A set of resignations two days ago is being portrayed by the press as another indictment of the Trump administration. But instead it reveals the interest of Obama holdovers in making the President look bad. Even worse, it shows that while the press (rightly) prides itself on holding the Trump administration to account, it does not make even the most modest attempts to the same with his opponents, preferring instead a relentless narrative about the nefariousness and incompetence of the administration.

The Washington Post broke the story that ten of the twelve members of National Park System Advisory Board reigned. It duly publicized the reasons the letter gave — that the Secretary of Interior had not met with them and that they were concerned for the National Parks. The story put their resignations in the context of a concerted effort of the administration to “marginalize advisory boards.” The New York Times wrote a somewhat similar story.

Left completely out of the narrative were some inconvenient facts: All the members of the committee were Obama holdover appointees. And nine of those who resigned either were former Democratic politicians, former appointees of federal or state Democratic politicians, or exclusive (at least recently) political contributors to the Democratic party. (It was impossible to determine the political affiliation of the tenth).

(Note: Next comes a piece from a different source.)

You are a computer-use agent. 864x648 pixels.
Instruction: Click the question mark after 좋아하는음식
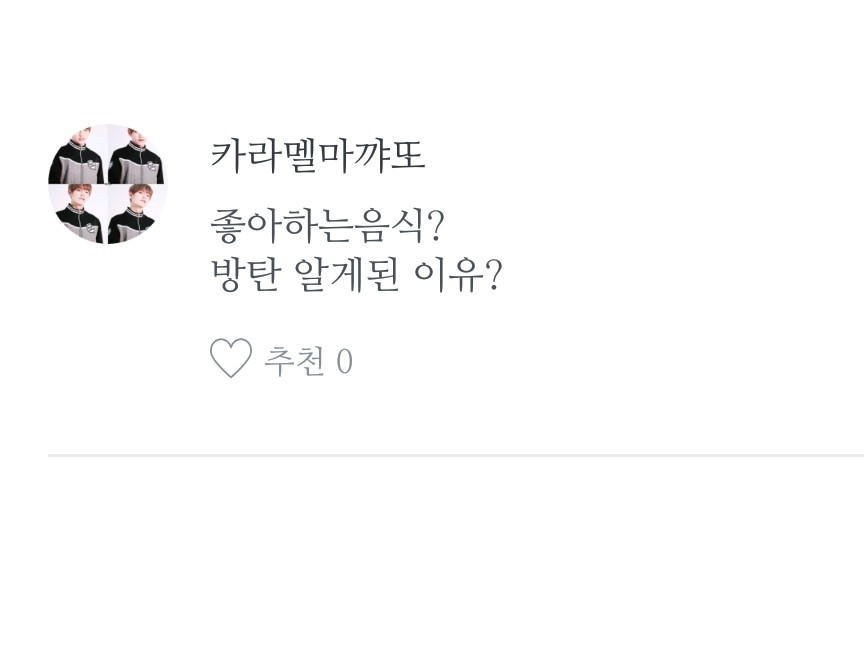pos(435,226)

This is a more partisan lineup than independent agencies which have far more balanced representation of officials.  And the term of everyone but one was due to expire anyway in four months.

The newspapers thus did not offer the reader the necessary context to come up with the obvious counter-narrative to what those who resigned portrayed as a public spirited act of conscience — that this was instead a Parthian shot by Obama holdovers in the waning days of their tenure to embarrass the administration.

And the failure to give this obvious context was either inattention on the part of these reporters or a desire to build the usual anti-Trump narrative. Their date of appointments and termination were on the National Park System Advisory Board website. It took me less than a half hour to determine the contributions and affiliations of all the members.

I confess that the action of the advisory committee members particularly irritates me because I remember being in a somewhat similar position at the beginning of the Obama administration. I was chair of an official committee at the Labor Department advising on NAFTA, having been appointed by the administration of George W. Bush. Not surprisingly, the Obama administration never consulted me: as my article in the Harvard Law Review shows, I was a known opponent of expanding the role of environmental and labor standards in trade agreements. In short, my views on trade were as different from the Obama administration’s as those on the National Park System Advisory Board were different from those of the Trump administration. But I never considered resigning in protest before I was replaced. That would have been an act of churlishness and showed a lack of respect for the transition of power in a Democratic system. And of course the mainstream media would not have reported on it anyway.